==== Texte du document

A travers ces 3 exemples (1), Yves-Claude Lequin (enseignant à l’université de technologie de Belfort-Montbéliard ) montre comment les choix techniques sont au cœur des enjeux économiques, culturels et sociaux, donc au cœur du politique.
Une histoire de pomme, entre plume d’oie et 2 CV, peut sembler étrange…
sauf si on réalise que ce fruit du paradis est devenu « un concentré de technique » et interroge donc aussi sur « la conception et ses choix : qui choisit ? Où et comment ? ».
Petit détour étymologique et historique
L’auteur explique que les origines grecques du mot technologie renvoient à une «technique du discours », d’un « art oratoire permettant de triompher de ses adversaires sur l’agora (…) ». Au XVIIe siècle le terme prend le sens d' »étude de la technique ». Au XVIIIe siècle une nouvelle discipline universitaire est créée en Allemagne et définie ainsi par son fondateur Johann Beckmann : « La technologie (…) explique complètement, méthodiquement et distinctement tous les travaux avec leurs conséquences et leurs raisons ». Au XIXe siècle, avec Jacob Bigelow (Elements of Technology, 1829) et la création du Massachusetts Institute of Technology (MIT, 1861), on commence à parler des technologies pour nommer « les techniques de pointe, celles qui incluent des connaissances scientifiques, par opposition aux techniques traditionnelles (…) Ce sens perdure aujourd’hui avec les nouvelles technologies ».

========
==== Données disponibles

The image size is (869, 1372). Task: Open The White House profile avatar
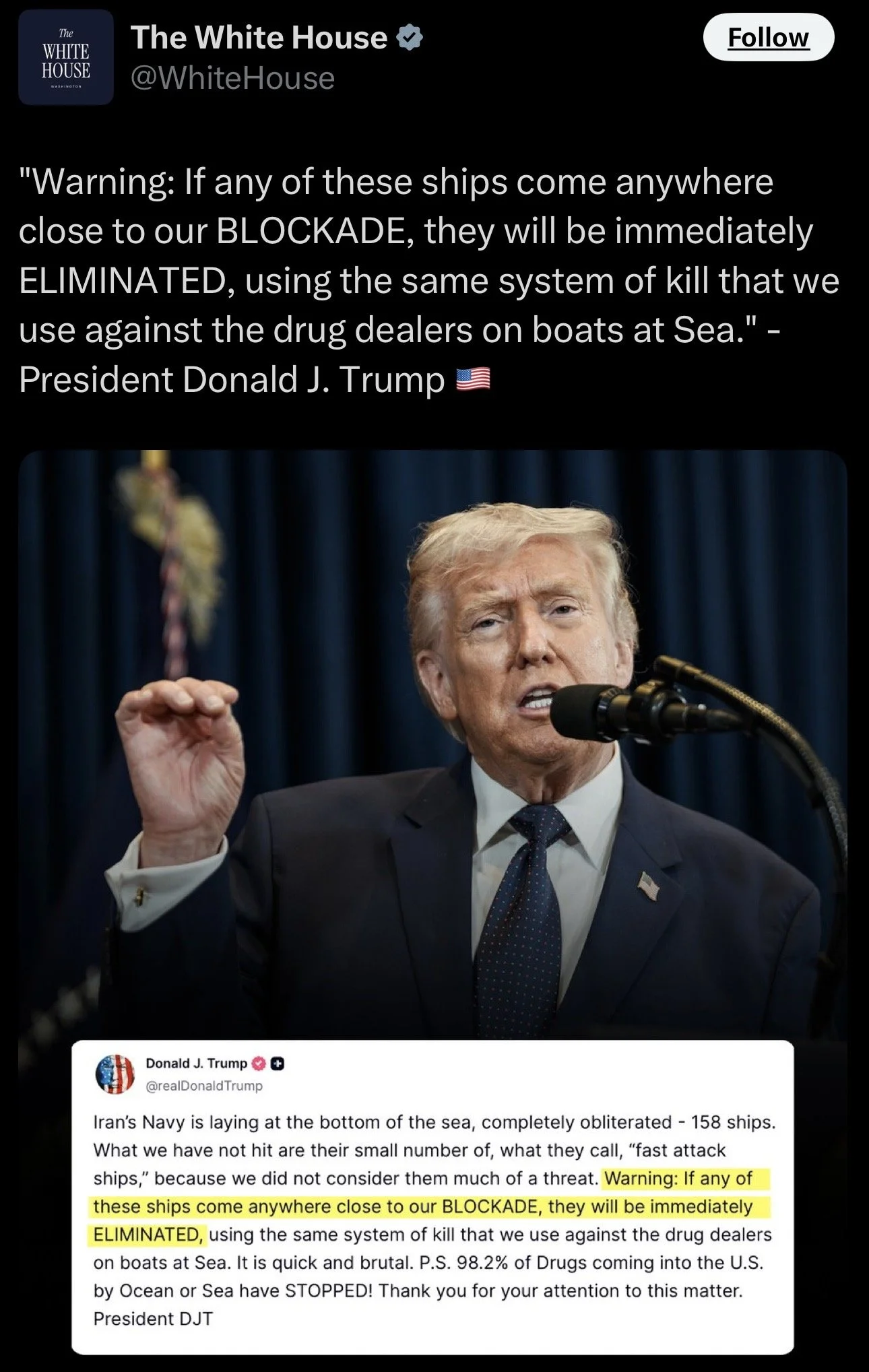[x=66, y=58]
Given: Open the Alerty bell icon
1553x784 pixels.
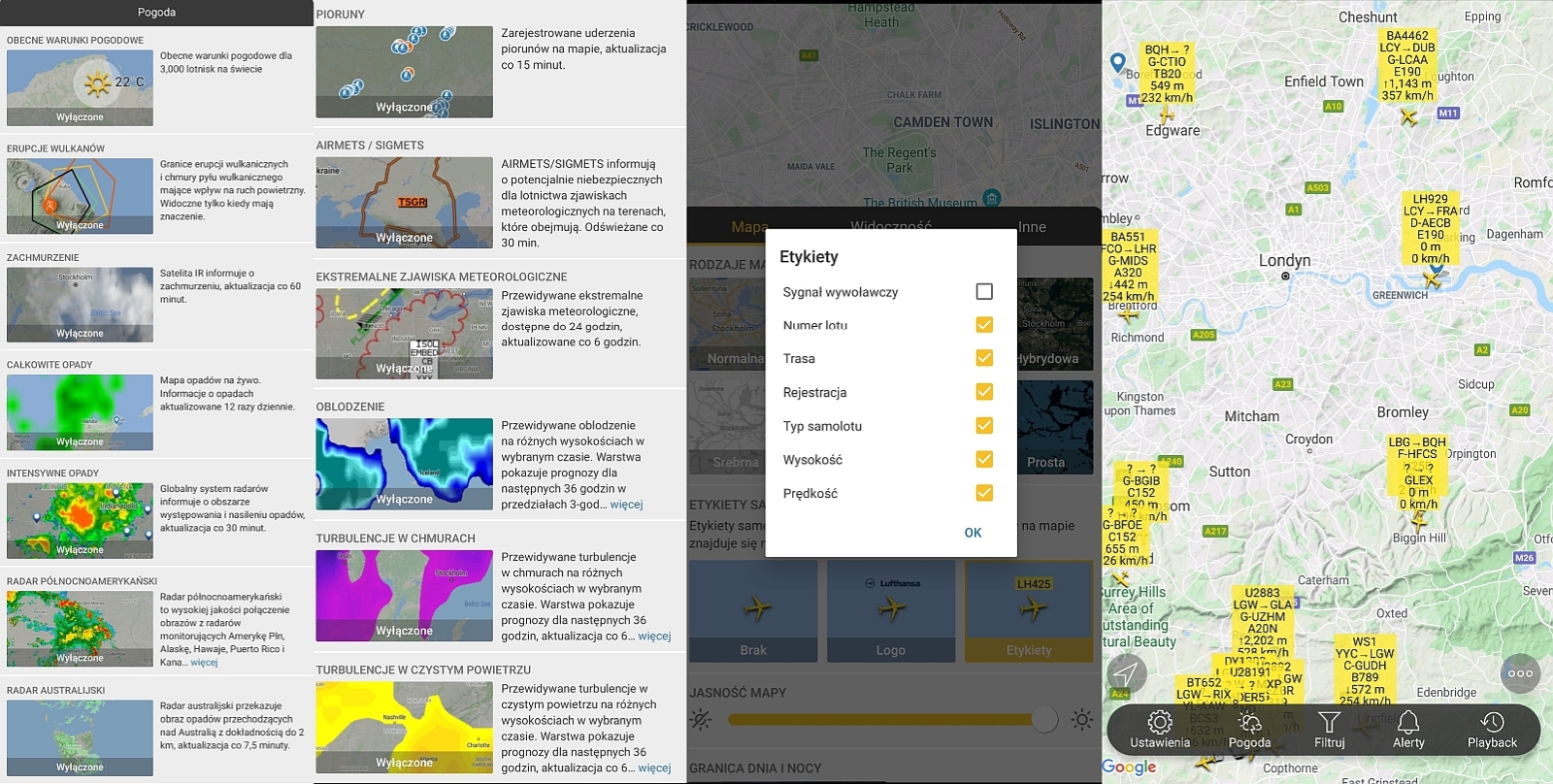Looking at the screenshot, I should point(1408,722).
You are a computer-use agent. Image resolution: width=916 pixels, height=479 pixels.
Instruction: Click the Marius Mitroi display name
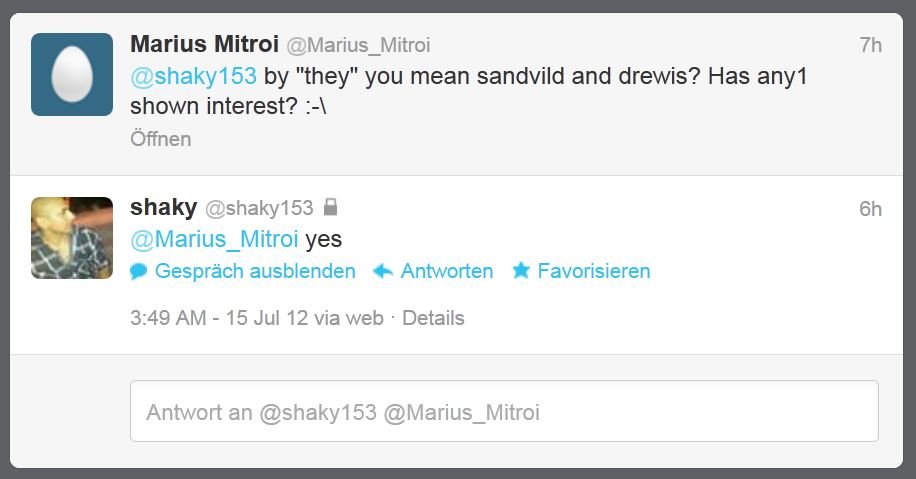pos(204,44)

========

[Activité]:
Donnez la suite du texte sur les choix techniques et l'histoire du mot technologie, à partir de sa dernière phrase. Les enregistrements ne sont d'aucune utilité ici.

[Réponse ci-dessous]:
Le XXe siècle a vu émerger de grands penseurs de la technique, qui ont redonné à la technologie la dimension de « (…) compréhension globale de la technique et de la société ».
L’homme et la technique
La coupure en France entre science et technique a tenu celle-ci éloignée pendant longtemps de l’université. En témoigne la création, seulement en 2000, d’une Académie des technologies, trois siècles et demi après l’Académie des sciences…
L’auteur prône l’urgence d’une technologie comme discipline affirmant la prise en compte de l’homme et des sciences sociales dans la technique.
Cet engagement nous semble trouver une résonance particulière dans le contexte des « nouvelles technologies » assimilées assez largement aux technologies de l’information et de la communication et de manière générale à la haute technologie. Celles-ci sont considérées souvent naïvement comme porteuses d’un progrès qui va de soi, en oubliant qu’entre progrès technique et progrès social, tout est question d’ajustement et de choix.
La réflexion proposée par Yves-Claude Lequin entre également en résonance avec les questions soulevées dans les domaines du design (dans ses différents champs d’application, du produit, à l’espace, au graphisme, à l’interactivité, etc.). Qui conçoit quoi, pour qui, dans quel contexte et avec quels objectifs ?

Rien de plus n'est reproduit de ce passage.